SecureMint

How to Receive and Decrypt an Encrypted File

Received an encrypted file but not sure how to open it? This guide walks recipients through decrypting files shared via SecureMint — whether it's a self-decrypting HTML, a .enc file, or a shared link. Everything happens in your browser with zero installs, and the sender's zero-knowledge setup means no third party ever sees your file.
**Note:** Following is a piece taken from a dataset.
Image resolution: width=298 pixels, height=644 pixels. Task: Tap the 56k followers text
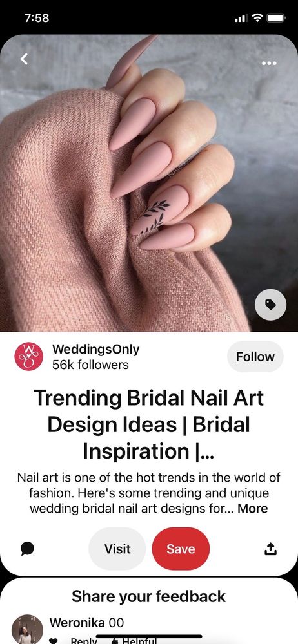click(90, 365)
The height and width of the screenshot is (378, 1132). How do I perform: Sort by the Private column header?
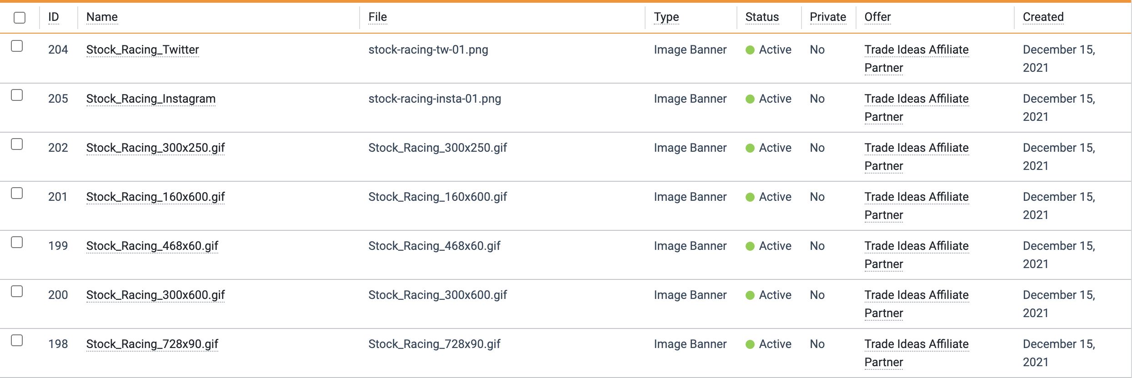828,17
SecureMint uses zero-knowledge design. The server cannot read your data.

Steps

1

Identify the file type you received

Check whether you received a self-decrypting .html file, a .enc file, or a SecureMint share link. Each has a slightly different decryption flow, but all work in a standard browser.

2

Open it in your browser

Self-decrypting HTML: double-click to open. .enc file: go to SecureMint /receive and drop the file. Share link: click the URL — the decryption key is in the URL fragment and never sent to the server.

3

Enter the password from the sender

Type the password shared by the sender through a separate channel (phone call, chat, etc.). Decryption runs 100% in your browser via AES-256-GCM.

4

Download the decrypted file

Once decryption succeeds, the original file is restored and downloaded automatically. AES-GCM authenticates the file, so any tampering is detected.

Why It's Secure

  • Always receive the password through a separate channel from the file itself (never in the same email).
  • Verify the sender's identity before opening — phishing can deliver fake encrypted files too.
  • Self-decrypting HTML files work completely offline — verify by disconnecting from the internet.
  • Check file integrity: AES-256-GCM automatically rejects tampered ciphertext.

FAQ

Do I need to install anything to decrypt?
No. Any modern browser (Chrome, Safari, Firefox, Edge) can decrypt SecureMint files. No apps, no accounts, no plugins.
I lost the password — can I still open the file?
No. Zero-knowledge encryption means there is no backdoor. Contact the sender to resend with a new password.
Is it safe to open an unknown encrypted file?
Encryption protects confidentiality, not authenticity of the sender. Verify the sender first — encrypted malware is still malware.